Records from a data collection
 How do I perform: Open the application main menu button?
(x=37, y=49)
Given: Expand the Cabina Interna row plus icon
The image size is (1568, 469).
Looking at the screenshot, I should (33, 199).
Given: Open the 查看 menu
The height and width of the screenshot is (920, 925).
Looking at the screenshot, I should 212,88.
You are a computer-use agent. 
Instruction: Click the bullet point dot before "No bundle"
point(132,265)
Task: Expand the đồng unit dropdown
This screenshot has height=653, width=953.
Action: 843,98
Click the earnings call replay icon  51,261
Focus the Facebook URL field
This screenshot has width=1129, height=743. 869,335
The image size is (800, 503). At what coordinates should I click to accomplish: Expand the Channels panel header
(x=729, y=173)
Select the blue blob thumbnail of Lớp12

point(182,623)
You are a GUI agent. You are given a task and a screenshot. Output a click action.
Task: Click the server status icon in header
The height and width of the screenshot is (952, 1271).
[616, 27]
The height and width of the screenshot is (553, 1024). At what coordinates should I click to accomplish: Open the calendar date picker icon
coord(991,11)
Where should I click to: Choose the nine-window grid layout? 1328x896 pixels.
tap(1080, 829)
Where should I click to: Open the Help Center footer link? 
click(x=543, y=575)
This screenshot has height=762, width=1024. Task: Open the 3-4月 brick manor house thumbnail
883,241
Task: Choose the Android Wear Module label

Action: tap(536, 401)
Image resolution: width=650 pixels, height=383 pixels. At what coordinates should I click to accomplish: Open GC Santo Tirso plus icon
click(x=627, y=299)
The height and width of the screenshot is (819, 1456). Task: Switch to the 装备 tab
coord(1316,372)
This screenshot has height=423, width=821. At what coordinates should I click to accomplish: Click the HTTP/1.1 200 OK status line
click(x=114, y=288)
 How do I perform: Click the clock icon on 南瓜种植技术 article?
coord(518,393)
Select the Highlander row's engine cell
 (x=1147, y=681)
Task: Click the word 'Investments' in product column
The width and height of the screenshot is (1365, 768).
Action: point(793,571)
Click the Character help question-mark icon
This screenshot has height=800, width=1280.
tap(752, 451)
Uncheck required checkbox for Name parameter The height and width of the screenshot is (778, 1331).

- **WORK INSTRUCTION**
Write out the data again in full. Match it exactly.

- **RESULT OF THIS TASK**
 How do I perform: Open the application main menu button?
(x=37, y=49)
Given: Expand the Cabina Interna row plus icon
The image size is (1568, 469).
Looking at the screenshot, I should (33, 199).
Given: Open the 查看 menu
The height and width of the screenshot is (920, 925).
Looking at the screenshot, I should 212,88.
You are a computer-use agent. 
Instruction: Click the bullet point dot before "No bundle"
point(132,265)
Task: Expand the đồng unit dropdown
This screenshot has height=653, width=953.
Action: 843,98
Click the earnings call replay icon  51,261
Focus the Facebook URL field
This screenshot has width=1129, height=743. 869,335
The image size is (800, 503). At what coordinates should I click to accomplish: Expand the Channels panel header
(x=729, y=173)
Select the blue blob thumbnail of Lớp12

point(182,623)
You are a GUI agent. You are given a task and a screenshot. Output a click action.
Task: Click the server status icon in header
The height and width of the screenshot is (952, 1271).
[616, 27]
The height and width of the screenshot is (553, 1024). At what coordinates should I click to accomplish: Open the calendar date picker icon
coord(991,11)
Where should I click to: Choose the nine-window grid layout? 1328x896 pixels.
tap(1080, 829)
Where should I click to: Open the Help Center footer link? 
click(x=543, y=575)
This screenshot has height=762, width=1024. Task: Open the 3-4月 brick manor house thumbnail
883,241
Task: Choose the Android Wear Module label

Action: tap(536, 401)
Image resolution: width=650 pixels, height=383 pixels. At what coordinates should I click to accomplish: Open GC Santo Tirso plus icon
click(x=627, y=299)
The height and width of the screenshot is (819, 1456). Task: Switch to the 装备 tab
coord(1316,372)
This screenshot has height=423, width=821. At what coordinates should I click to accomplish: Click the HTTP/1.1 200 OK status line
click(x=114, y=288)
 How do I perform: Click the clock icon on 南瓜种植技术 article?
coord(518,393)
Select the Highlander row's engine cell
 (x=1147, y=681)
Task: Click the word 'Investments' in product column
The width and height of the screenshot is (1365, 768).
Action: point(793,571)
Click the Character help question-mark icon
This screenshot has height=800, width=1280.
tap(752, 451)
Uncheck required checkbox for Name parameter The height and width of the screenshot is (778, 1331).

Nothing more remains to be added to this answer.